(Records excerpted from a collection)
"""

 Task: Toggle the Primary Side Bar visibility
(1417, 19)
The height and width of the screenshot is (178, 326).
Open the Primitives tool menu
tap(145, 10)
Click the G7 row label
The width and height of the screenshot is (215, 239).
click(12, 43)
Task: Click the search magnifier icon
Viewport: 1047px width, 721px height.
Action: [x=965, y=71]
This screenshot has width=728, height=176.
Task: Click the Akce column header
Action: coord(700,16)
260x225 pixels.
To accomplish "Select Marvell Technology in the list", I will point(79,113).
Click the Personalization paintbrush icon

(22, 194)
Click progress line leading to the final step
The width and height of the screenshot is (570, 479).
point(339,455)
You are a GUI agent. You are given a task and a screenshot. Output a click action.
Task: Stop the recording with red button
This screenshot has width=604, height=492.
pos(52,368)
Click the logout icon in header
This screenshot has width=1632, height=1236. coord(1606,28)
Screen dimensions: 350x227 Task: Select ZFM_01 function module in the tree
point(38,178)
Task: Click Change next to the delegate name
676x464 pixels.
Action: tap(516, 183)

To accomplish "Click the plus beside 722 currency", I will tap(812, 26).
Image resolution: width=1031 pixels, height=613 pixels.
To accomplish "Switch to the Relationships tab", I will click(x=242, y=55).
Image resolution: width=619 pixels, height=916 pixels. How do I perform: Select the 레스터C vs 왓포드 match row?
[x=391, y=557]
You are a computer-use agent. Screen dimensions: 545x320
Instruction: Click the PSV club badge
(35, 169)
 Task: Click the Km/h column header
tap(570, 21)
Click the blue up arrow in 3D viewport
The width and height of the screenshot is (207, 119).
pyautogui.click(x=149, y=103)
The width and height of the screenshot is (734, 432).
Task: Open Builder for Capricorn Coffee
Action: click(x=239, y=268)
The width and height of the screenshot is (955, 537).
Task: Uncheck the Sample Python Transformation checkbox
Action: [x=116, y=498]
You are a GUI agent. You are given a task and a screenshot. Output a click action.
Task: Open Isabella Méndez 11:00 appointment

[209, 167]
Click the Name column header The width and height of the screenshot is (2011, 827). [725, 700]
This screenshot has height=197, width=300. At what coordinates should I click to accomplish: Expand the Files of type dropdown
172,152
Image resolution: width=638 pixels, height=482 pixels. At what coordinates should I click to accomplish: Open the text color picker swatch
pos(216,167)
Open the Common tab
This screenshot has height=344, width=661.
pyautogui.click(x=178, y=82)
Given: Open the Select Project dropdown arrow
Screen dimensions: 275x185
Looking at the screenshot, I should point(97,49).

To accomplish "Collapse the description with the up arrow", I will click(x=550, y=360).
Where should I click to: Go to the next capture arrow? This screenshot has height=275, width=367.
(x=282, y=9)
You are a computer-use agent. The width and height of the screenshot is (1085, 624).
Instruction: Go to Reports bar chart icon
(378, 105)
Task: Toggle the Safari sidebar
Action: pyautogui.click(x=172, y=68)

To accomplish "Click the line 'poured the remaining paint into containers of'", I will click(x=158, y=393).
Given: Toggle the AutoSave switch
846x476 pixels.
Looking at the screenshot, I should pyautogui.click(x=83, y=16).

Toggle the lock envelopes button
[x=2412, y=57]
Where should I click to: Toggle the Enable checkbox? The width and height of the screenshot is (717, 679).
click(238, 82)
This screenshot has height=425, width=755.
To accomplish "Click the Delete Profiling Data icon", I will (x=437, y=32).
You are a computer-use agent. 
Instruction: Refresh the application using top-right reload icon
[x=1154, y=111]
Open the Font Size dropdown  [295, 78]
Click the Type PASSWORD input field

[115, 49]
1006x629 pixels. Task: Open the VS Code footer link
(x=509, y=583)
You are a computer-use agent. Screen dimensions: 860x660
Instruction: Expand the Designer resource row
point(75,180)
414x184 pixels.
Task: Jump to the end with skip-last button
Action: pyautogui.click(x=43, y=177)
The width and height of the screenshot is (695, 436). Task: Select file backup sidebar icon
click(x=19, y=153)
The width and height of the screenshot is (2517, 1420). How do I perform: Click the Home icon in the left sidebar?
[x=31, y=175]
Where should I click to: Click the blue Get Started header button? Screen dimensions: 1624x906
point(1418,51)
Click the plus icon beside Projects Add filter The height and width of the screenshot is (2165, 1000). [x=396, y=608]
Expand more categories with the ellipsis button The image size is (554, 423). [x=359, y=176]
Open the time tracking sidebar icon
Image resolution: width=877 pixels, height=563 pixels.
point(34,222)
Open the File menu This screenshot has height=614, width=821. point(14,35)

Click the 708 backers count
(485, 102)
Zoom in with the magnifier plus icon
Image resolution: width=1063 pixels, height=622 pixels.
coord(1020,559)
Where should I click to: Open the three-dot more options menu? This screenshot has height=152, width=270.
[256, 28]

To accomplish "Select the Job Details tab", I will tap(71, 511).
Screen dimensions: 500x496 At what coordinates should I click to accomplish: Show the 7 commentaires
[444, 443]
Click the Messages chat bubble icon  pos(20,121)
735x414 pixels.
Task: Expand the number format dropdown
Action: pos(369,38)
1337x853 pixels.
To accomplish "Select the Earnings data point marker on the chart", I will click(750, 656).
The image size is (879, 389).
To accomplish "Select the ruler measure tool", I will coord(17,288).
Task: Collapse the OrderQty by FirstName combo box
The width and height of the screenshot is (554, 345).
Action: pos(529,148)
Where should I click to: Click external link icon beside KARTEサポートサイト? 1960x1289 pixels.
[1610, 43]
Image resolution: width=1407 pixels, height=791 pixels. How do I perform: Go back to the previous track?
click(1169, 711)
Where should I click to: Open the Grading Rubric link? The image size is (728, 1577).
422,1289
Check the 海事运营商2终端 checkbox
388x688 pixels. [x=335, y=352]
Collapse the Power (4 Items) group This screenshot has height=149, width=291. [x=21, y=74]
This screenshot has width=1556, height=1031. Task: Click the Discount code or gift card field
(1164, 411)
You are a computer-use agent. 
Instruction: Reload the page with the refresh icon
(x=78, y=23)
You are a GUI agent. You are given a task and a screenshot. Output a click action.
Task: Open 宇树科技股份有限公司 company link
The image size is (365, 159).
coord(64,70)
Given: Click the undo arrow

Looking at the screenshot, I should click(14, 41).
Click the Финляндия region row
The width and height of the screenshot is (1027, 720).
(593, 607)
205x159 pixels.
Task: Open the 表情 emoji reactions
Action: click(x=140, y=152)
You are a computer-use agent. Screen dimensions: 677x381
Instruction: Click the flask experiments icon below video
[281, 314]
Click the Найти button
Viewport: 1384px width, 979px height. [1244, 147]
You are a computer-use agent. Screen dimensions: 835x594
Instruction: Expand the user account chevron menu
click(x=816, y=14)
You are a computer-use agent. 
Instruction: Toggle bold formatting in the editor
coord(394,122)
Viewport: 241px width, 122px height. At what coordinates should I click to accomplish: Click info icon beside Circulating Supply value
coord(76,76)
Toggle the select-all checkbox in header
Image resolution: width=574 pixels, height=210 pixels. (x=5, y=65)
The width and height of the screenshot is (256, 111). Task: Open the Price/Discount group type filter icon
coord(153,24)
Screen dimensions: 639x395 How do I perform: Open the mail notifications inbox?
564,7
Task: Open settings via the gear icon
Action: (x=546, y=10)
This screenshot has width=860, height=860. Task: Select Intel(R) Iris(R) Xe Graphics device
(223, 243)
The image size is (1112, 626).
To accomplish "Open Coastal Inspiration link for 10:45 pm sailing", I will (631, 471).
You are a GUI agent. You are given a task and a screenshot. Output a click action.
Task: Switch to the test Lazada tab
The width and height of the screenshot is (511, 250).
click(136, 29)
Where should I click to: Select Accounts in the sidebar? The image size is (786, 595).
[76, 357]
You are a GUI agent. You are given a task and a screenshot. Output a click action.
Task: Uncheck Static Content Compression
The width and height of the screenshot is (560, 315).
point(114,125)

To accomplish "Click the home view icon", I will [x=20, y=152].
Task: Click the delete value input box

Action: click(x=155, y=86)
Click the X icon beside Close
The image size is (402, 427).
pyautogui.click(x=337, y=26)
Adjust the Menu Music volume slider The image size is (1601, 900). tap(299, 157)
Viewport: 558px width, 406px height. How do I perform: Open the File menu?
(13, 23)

"""

# EXERCISE AIM
Retype the items word for word, starting at the beginning of the records and ending after the line that contains "click(12, 43)".

# WRITTEN REPLY
 Task: Toggle the Primary Side Bar visibility
(1417, 19)
The height and width of the screenshot is (178, 326).
Open the Primitives tool menu
tap(145, 10)
Click the G7 row label
The width and height of the screenshot is (215, 239).
click(12, 43)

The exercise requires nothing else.